=== Section Start ===

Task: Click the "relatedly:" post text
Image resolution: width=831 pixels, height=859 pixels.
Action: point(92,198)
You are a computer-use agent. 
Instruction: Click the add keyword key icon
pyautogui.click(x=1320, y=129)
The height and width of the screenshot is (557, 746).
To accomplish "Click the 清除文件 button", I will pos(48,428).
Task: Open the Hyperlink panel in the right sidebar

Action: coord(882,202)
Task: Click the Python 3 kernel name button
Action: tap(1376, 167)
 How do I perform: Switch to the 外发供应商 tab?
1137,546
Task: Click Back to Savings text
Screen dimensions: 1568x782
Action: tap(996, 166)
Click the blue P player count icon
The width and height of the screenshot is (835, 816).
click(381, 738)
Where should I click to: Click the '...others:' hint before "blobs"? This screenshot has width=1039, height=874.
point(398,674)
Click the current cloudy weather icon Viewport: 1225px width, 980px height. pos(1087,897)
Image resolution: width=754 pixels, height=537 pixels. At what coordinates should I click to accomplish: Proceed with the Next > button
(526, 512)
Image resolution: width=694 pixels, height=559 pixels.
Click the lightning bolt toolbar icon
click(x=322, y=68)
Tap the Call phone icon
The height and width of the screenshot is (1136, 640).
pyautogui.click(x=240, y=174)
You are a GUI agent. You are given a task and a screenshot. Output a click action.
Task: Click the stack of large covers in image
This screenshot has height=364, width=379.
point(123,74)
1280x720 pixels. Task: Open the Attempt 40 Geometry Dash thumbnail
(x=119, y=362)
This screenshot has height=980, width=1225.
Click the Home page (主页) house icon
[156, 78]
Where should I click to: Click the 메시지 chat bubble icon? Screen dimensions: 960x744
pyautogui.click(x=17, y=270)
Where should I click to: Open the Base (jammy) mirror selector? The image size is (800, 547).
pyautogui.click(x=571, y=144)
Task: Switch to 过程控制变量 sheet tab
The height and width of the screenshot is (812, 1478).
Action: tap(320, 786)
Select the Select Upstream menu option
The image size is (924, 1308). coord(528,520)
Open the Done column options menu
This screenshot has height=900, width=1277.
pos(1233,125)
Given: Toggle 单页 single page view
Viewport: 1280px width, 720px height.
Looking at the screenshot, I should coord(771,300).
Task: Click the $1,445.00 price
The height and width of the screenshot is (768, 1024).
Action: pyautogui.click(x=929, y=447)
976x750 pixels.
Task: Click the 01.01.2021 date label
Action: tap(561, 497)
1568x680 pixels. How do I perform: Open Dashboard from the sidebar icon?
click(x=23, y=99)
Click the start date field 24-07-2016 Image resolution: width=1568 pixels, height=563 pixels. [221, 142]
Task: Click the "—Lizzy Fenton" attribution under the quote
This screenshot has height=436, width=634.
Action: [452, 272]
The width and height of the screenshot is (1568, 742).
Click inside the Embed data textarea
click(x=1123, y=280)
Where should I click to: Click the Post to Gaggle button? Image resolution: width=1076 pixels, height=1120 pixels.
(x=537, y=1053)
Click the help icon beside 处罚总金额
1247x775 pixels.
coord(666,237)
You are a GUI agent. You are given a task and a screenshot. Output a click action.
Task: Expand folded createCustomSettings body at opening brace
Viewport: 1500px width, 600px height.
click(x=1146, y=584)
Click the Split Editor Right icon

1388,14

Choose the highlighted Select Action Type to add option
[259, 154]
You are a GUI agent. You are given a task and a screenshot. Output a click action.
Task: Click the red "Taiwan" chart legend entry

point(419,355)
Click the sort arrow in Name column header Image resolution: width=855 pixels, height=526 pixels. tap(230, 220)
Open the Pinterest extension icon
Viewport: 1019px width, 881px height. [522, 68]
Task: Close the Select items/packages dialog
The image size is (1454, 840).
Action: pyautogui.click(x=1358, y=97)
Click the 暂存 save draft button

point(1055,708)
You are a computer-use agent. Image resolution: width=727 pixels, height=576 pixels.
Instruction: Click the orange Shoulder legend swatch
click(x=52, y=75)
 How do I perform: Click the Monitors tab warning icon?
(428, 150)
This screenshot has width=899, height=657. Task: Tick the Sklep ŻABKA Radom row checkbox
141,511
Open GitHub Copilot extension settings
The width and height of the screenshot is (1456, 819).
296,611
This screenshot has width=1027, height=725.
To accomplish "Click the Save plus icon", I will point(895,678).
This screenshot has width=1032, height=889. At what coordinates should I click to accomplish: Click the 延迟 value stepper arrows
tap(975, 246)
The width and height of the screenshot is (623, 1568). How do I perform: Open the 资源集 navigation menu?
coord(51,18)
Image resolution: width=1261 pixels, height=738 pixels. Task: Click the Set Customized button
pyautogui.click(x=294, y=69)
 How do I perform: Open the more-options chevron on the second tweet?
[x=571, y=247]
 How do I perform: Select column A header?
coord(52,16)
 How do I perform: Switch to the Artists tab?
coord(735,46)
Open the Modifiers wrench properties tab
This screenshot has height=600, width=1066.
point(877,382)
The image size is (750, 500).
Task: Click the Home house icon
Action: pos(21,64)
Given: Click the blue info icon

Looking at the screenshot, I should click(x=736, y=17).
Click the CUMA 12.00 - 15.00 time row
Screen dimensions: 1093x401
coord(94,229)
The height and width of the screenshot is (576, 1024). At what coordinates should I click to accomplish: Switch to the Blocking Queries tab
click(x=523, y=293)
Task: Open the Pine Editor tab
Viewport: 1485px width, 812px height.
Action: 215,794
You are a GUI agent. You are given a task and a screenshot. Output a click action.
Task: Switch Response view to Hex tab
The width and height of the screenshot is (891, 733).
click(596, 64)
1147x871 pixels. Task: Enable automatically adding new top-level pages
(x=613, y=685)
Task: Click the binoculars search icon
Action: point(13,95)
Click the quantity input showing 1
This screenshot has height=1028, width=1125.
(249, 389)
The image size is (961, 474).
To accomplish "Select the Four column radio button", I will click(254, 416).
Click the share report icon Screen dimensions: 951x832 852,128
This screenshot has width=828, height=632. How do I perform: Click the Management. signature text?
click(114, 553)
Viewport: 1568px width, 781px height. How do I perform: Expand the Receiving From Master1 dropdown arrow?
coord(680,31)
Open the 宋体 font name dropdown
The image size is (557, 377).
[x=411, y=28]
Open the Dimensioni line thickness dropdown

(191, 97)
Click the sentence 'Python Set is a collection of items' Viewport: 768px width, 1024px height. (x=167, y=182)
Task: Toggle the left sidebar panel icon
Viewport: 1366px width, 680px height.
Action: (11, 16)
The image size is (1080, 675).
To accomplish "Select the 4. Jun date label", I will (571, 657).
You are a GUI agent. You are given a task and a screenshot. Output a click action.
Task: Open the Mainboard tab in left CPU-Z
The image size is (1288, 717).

=== Section End ===

## Instructions to follow
The response must repeat exactly the lines from the top of the material through the line containing "Task: Switch to 过程控制变量 sheet tab", both included, with no other output.

## Answer to the problem
Task: Click the "relatedly:" post text
Image resolution: width=831 pixels, height=859 pixels.
Action: point(92,198)
You are a computer-use agent. 
Instruction: Click the add keyword key icon
pyautogui.click(x=1320, y=129)
The height and width of the screenshot is (557, 746).
To accomplish "Click the 清除文件 button", I will pos(48,428).
Task: Open the Hyperlink panel in the right sidebar

Action: coord(882,202)
Task: Click the Python 3 kernel name button
Action: tap(1376, 167)
 How do I perform: Switch to the 外发供应商 tab?
1137,546
Task: Click Back to Savings text
Screen dimensions: 1568x782
Action: tap(996, 166)
Click the blue P player count icon
The width and height of the screenshot is (835, 816).
click(381, 738)
Where should I click to: Click the '...others:' hint before "blobs"? This screenshot has width=1039, height=874.
point(398,674)
Click the current cloudy weather icon Viewport: 1225px width, 980px height. pos(1087,897)
Image resolution: width=754 pixels, height=537 pixels. At what coordinates should I click to accomplish: Proceed with the Next > button
(526, 512)
Image resolution: width=694 pixels, height=559 pixels.
Click the lightning bolt toolbar icon
click(x=322, y=68)
Tap the Call phone icon
The height and width of the screenshot is (1136, 640).
pyautogui.click(x=240, y=174)
You are a GUI agent. You are given a task and a screenshot. Output a click action.
Task: Click the stack of large covers in image
This screenshot has height=364, width=379.
point(123,74)
1280x720 pixels. Task: Open the Attempt 40 Geometry Dash thumbnail
(x=119, y=362)
This screenshot has height=980, width=1225.
Click the Home page (主页) house icon
[156, 78]
Where should I click to: Click the 메시지 chat bubble icon? Screen dimensions: 960x744
pyautogui.click(x=17, y=270)
Where should I click to: Open the Base (jammy) mirror selector? The image size is (800, 547).
pyautogui.click(x=571, y=144)
Task: Switch to 过程控制变量 sheet tab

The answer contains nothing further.